返す刀でエドの顔面をを柄で殴打する。「がはっ!」「エド殿!」「よそ見をしてる暇はない。剣技飛燕」ヒリュウは、エドの顔面に回し蹴りを放ちレイヴには、凄まじい斬撃を放つ。レイヴも剣を構えて斬撃を飛ばす。「甘い!」ヒリュウは斬撃を受け流し、レイヴに接近する。「しまっ……がはっ!」ヒリュウの鞘がレイブの腹部に直撃する。

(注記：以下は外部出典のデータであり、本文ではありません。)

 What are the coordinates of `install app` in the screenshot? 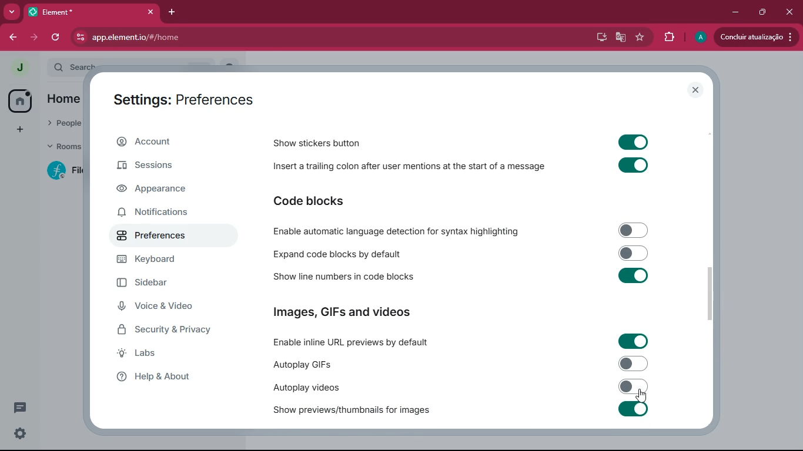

「所詮はお飾りの坊ちゃんか……期待損だなこれならば、帝国の死神を殺しに行けばよかった」「どういう事だ」鼻から血を垂れ流し立ち上がるエドが、ヒリュウを睨む。「言葉どうりだ。死神の刺客には、ベルモットと堕天の天使が向かった」「堕天の天使?」血反吐を吐きながらレイヴも立ち上がる。「貴様らが捜しているフランネ姫の事だ」「!!!!」2人は驚きの表情を浮かべる。「無駄足だったか?」ヒリュウ!貴様は、フランネ姫をどうした!」「安心しろ。姫君は生きている。しかしベルモットの傀儡となっている」とヒリュウは、レイヴの腹部を鞘で殴る。
エドも飛びかかるがヒリュウの抜刀術によって吹き飛ばされる。
レイヴはそのまま地面に倒れこむ。
「本当にがっかりされる」「エドワード殿離れていてください」レイヴの右手は剣を強く握りしぎて白くなっていた。「どうするのですかレイヴ卿」「アニースの剣士は普段の戦いでは、その力をセーブして戦っています。なのでリミッターを解除する事で真の力を発揮します」レイヴは、剣を自身の胸に掲げる。「しかしそれは、相手も一緒でしょう」
その瞬間、レイヴは、青いオーラが放たれる。
「剣帝公レイヴ・フォン・マーリック。偉大なる剣王アムネシアの名に賭けて貴公を討つ!!」「面白い我が名は首狩りヒリュウ!!」真紅のオーラを纏うヒリュウとレイヴの剣が交差すると爆風が起きた。